2. How would you fix this code snippet? Describe your solution, and optionally include corrected code. Briefly explain why your change fixes the error(s) you identified.
This program snippet shows a GPU procedure to compute the average value of an array of doubles.
The program is designed to first compute the sum of the entire array, and then delegate a single thread to divide that sum by the array length to compute the average.
You may assume this kernel is invoked with valid inputs, which are a GPU pointer to an array of doubles and the length of that array, and then a pointer to a double that is initialied to zero before the kernel is called.
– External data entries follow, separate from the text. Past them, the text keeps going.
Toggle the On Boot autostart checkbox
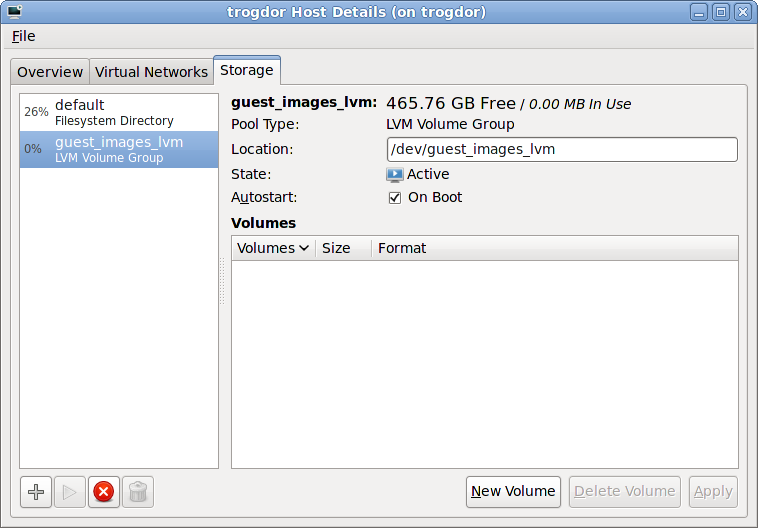pyautogui.click(x=395, y=197)
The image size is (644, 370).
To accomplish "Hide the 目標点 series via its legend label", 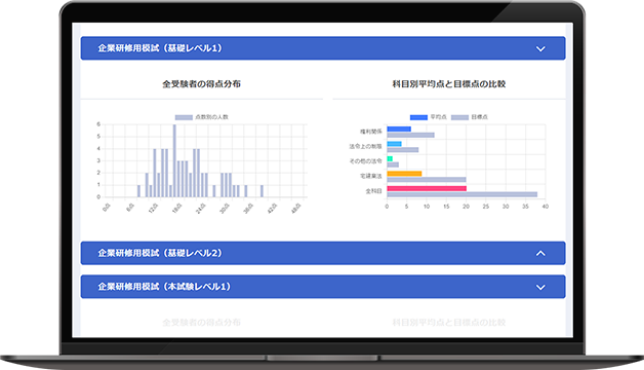I will click(x=479, y=117).
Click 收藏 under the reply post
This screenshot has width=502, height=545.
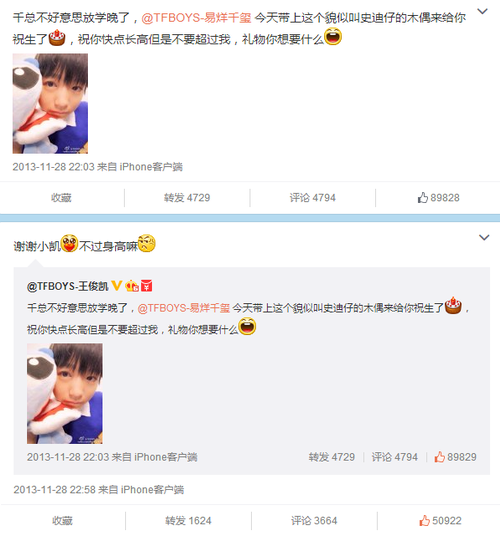(63, 521)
__global__ void array_average(double* values, size_t length, double* average) {
// Get this thread's index into the values array
size_t my_index = blockIdx.x * blockDim.x + threadIdx.x;
// Is the index in bounds?
if (my_index < length) {
// Yes. Add this thread's number from the values array to average to compute a sum.
*average = *average + values[my_index];
}
// Only one thread from one block should perform the final division
if (blockIdx.x == 0 && threadIdx.x == 0) {
// Divide the sum by the length to compute the average
*average = *average / length;
}
}
Submit your answers to the following questions on gradescope:
1. Which concurrency error(s) did you find in this code snippet? Select all that apply and explain your choice. Options are: atomicity violation, order violation, or deadlock.
2. How would you fix this code snippet? Describe your solution, and optionally include corrected code. Briefly explain why your change fixes the error(s) you identified.